Users of Google Drive can potentially receive an email warning that a file of theirs “violates Google Drive’s Terms of Service,” specifically its copyright infringement policy. However, it appears that Google’s automated file scanning system has deemed a fairly common file as a false positive.
In posts to Reddit, as reported by Bleeping Computer, the system is being tripped up by “.DS_Store.” Specific to macOS, .DS_Store holds custom attributes relating to the folder it is contained within.
Typically hidden from macOS users, the file does occasionally appear in specific cases, such as within a ZIP archive. While Finder does try to hide the file where possible, it can appear on cloud storage services when directories are uploaded, or to sometimes appear when other operating systems like Windows are used to examine a folder, depending on configured hidden file settings.
AppleInsider has been able to replicate the issue on an Intel Mac mini, using Google Drive. While attempts on a MacBook Pro and an Intel-based iMac didn’t work, it seems unlikely for it to be a problem affecting specific types of Mac.

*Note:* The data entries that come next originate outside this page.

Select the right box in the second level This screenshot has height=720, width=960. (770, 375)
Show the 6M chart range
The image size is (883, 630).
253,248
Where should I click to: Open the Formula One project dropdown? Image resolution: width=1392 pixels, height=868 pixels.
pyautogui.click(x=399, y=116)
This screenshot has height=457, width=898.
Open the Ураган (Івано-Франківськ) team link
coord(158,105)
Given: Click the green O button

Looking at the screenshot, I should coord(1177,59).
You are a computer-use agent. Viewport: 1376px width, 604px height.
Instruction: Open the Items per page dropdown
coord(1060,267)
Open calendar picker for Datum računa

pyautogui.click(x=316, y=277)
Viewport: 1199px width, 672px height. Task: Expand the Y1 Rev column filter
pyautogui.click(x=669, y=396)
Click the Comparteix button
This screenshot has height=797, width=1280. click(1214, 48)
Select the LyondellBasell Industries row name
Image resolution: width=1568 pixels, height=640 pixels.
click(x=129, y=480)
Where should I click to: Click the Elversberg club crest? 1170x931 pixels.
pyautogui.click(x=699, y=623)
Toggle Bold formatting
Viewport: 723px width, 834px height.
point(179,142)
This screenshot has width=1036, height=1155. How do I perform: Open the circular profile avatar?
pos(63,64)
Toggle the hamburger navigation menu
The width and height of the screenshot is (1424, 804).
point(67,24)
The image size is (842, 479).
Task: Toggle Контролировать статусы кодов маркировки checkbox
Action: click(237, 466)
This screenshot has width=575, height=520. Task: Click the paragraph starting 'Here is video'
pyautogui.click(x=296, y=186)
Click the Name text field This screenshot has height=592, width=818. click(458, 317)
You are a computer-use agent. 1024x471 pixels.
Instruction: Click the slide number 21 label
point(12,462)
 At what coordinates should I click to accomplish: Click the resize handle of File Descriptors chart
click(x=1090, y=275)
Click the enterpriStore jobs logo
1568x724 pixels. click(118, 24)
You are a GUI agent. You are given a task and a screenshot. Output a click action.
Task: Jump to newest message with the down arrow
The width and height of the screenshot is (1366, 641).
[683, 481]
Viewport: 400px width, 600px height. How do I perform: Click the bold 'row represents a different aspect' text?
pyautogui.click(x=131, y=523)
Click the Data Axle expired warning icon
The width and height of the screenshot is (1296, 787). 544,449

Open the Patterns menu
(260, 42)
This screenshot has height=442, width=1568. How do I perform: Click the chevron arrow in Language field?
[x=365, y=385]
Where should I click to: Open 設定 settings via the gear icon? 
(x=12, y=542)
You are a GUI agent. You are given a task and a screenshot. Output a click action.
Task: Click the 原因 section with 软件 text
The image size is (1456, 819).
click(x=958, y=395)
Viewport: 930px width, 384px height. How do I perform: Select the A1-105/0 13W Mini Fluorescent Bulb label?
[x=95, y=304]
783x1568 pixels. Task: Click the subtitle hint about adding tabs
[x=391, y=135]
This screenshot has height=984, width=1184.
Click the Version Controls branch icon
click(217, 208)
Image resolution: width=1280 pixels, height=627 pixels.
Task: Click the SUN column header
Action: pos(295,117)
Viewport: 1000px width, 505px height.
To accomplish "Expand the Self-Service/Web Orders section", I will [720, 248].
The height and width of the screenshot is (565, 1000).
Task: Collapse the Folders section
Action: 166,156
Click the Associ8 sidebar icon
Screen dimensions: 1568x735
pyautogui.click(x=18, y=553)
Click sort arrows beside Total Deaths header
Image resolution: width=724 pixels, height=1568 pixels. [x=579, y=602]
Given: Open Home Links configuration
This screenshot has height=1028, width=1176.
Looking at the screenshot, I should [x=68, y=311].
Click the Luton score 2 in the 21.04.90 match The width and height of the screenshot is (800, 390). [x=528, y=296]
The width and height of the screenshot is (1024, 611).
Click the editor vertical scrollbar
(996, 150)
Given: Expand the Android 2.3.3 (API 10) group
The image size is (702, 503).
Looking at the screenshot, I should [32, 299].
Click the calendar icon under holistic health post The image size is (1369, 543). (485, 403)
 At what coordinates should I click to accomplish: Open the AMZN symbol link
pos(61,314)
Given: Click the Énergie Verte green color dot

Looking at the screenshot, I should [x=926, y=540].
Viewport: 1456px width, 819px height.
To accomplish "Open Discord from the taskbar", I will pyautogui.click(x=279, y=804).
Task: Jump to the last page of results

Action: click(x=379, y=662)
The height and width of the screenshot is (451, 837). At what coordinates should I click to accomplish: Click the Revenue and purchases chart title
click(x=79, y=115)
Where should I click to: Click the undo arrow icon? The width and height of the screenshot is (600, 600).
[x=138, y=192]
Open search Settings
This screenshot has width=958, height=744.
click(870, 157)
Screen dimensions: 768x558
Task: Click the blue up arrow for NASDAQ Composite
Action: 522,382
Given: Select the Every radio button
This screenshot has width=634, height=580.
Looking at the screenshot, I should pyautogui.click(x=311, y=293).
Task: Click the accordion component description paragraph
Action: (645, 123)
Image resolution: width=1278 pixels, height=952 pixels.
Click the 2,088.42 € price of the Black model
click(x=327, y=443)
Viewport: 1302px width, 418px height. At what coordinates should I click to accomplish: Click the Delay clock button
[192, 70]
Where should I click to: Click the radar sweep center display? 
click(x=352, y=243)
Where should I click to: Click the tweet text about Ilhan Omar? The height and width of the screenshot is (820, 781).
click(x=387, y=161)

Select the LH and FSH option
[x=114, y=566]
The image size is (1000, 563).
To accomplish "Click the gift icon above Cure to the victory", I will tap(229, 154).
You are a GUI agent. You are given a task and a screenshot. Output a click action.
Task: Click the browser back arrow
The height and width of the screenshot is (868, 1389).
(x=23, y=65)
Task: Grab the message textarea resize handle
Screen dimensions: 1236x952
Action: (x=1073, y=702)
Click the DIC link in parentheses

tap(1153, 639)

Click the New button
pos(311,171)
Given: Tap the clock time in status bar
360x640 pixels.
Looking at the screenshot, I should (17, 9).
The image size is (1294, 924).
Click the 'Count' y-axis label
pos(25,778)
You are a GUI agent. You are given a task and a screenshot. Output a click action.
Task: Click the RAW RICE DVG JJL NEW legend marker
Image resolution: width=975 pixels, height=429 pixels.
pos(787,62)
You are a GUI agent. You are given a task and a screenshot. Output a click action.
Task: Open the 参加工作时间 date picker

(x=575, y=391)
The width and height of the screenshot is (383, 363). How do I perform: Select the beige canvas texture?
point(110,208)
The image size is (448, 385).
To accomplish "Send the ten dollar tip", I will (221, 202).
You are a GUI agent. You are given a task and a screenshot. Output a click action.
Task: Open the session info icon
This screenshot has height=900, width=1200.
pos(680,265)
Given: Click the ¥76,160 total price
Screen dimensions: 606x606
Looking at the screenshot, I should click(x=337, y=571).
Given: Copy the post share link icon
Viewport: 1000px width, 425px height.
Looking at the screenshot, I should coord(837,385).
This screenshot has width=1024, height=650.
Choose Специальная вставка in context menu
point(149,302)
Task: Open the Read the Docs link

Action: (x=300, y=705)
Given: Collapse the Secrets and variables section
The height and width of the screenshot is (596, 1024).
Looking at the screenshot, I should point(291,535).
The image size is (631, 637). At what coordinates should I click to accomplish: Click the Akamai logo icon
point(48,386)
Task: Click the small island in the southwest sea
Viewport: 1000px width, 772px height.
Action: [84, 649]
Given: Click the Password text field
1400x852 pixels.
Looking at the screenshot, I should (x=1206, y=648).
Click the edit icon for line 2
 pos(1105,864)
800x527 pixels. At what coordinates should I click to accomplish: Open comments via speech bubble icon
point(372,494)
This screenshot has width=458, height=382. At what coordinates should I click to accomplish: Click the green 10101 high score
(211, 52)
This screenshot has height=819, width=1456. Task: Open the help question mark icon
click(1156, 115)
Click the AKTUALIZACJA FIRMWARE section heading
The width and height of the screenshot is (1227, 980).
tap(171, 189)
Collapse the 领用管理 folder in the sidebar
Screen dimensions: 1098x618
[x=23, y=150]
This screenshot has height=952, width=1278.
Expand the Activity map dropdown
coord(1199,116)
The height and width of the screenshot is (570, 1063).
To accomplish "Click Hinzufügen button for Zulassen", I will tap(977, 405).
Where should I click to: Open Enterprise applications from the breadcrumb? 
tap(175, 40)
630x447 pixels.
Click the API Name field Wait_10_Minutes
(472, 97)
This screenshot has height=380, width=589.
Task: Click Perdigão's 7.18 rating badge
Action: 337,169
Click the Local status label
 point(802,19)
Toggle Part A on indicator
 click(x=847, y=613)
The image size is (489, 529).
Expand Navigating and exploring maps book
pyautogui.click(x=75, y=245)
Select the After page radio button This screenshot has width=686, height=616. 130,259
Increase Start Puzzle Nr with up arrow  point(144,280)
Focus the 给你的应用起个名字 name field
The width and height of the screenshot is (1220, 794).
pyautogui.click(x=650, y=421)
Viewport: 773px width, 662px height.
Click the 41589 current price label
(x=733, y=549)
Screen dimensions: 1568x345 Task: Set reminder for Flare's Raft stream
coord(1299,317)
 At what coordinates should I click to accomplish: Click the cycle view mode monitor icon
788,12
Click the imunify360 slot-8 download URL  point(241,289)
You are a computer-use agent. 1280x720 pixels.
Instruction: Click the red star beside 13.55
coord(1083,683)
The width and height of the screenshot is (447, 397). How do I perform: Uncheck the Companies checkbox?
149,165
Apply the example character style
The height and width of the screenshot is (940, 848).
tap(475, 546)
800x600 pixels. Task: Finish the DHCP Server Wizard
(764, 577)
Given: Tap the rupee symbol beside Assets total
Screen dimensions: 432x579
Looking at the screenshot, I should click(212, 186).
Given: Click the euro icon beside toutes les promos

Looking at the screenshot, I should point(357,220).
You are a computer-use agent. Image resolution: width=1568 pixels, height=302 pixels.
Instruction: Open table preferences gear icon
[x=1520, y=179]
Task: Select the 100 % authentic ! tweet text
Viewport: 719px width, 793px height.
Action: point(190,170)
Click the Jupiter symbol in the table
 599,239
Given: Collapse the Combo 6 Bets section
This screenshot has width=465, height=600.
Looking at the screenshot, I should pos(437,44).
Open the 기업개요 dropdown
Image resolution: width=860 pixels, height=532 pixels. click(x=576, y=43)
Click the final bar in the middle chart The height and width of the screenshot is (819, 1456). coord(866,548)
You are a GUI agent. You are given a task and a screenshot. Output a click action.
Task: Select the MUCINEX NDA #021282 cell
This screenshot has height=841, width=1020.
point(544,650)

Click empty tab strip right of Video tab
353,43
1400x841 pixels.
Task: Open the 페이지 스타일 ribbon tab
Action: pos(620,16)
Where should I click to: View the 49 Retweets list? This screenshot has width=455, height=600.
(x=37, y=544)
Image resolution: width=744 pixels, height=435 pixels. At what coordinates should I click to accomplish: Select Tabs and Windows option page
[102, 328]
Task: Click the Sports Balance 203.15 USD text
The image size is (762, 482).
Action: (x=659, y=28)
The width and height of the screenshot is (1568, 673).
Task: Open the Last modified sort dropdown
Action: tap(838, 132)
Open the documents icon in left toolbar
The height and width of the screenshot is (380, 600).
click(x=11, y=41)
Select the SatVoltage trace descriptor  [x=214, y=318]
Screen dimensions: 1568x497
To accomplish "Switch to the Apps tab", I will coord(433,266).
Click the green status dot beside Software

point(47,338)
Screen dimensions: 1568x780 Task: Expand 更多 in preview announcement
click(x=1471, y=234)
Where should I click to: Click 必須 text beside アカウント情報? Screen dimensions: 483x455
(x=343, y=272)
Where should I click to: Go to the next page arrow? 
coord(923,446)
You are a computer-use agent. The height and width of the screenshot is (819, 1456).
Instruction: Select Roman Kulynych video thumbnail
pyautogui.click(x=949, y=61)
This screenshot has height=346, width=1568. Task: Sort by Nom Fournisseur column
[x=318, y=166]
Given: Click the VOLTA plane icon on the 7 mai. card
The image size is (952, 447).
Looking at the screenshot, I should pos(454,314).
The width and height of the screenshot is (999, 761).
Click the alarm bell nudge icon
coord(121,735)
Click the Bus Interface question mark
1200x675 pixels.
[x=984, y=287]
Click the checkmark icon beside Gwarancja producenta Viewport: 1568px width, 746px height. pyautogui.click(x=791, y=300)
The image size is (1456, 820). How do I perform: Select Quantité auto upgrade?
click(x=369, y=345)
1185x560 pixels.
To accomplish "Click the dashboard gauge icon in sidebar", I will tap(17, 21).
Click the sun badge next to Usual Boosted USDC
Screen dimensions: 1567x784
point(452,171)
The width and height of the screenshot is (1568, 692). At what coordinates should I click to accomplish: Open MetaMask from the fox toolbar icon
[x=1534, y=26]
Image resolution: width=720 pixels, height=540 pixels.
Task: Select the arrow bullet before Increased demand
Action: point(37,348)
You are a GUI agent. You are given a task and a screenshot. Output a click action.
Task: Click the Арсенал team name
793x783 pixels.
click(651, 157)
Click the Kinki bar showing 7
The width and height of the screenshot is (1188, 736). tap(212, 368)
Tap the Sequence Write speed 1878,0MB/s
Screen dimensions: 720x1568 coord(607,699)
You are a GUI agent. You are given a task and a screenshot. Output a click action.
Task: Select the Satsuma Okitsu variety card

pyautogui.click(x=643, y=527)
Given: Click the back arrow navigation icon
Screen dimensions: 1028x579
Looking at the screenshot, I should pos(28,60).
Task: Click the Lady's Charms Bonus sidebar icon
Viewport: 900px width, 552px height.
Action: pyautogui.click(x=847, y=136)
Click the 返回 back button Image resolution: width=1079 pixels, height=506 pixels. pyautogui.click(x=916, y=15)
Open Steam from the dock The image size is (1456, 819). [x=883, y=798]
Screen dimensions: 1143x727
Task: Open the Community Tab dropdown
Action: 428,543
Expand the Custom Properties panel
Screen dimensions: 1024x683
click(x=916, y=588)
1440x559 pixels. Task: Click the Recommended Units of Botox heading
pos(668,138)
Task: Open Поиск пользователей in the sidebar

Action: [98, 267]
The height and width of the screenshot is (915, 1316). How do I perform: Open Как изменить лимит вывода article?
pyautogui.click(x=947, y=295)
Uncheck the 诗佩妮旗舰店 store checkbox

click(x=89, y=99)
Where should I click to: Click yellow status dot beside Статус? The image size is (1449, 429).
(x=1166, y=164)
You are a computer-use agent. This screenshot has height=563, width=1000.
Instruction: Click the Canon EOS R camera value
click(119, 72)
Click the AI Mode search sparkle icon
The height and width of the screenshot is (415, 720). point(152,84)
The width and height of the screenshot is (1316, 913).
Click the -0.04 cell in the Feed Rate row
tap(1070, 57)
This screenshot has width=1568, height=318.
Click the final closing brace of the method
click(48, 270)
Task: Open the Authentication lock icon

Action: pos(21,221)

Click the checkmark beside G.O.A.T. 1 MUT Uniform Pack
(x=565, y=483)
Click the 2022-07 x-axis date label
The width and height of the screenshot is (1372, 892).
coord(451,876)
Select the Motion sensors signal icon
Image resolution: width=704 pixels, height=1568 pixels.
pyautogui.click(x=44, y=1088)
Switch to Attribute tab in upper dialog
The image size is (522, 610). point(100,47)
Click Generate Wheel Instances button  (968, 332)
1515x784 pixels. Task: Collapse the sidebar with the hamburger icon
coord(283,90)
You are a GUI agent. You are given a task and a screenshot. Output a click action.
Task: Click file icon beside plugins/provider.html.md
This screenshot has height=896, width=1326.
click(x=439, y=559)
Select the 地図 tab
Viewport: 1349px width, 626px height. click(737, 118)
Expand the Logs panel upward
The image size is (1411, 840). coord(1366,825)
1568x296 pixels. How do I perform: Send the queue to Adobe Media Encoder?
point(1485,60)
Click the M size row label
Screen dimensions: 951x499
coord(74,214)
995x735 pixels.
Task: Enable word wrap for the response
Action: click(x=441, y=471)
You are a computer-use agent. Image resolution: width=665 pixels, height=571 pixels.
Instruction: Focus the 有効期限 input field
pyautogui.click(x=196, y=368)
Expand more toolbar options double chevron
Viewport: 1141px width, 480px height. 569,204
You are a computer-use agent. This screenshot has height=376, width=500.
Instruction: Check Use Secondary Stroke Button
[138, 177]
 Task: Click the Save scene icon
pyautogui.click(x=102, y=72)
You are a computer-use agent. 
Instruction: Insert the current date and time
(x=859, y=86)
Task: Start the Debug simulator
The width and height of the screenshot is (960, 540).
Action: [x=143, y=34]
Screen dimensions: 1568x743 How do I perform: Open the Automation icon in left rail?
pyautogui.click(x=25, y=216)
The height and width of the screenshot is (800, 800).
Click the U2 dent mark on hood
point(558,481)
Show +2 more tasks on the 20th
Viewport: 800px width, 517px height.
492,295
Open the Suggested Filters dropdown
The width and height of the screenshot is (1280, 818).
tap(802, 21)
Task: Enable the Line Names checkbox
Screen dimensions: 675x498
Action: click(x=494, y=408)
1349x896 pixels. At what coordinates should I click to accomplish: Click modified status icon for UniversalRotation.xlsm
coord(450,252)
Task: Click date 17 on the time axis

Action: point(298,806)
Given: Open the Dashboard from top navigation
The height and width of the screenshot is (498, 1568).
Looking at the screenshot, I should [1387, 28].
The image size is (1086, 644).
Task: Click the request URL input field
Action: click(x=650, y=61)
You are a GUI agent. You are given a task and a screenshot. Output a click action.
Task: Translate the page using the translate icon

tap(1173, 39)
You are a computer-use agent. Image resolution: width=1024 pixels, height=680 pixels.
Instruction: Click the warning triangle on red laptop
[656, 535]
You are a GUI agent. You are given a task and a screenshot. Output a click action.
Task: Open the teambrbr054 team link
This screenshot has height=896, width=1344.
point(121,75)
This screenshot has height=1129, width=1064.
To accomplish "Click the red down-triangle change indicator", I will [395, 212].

It is thought that the problem could be caused through a match in hashes between the .DS_Store files and those of known copyrighted content, which could prompt the violation notice.
This is not the first time that Google Drive has manifested such a problem, as users in January found files that contained a few numbers were flagged for similar copyright violations.
A Google spokesperson said they had addressed the issue in January that “impacted a small number of Drive files,” including correcting the incorrect flagging and taking steps to stop it from happening again. “This is still correct for all new files, but we’re still updating some edge cases,” said the spokesperson.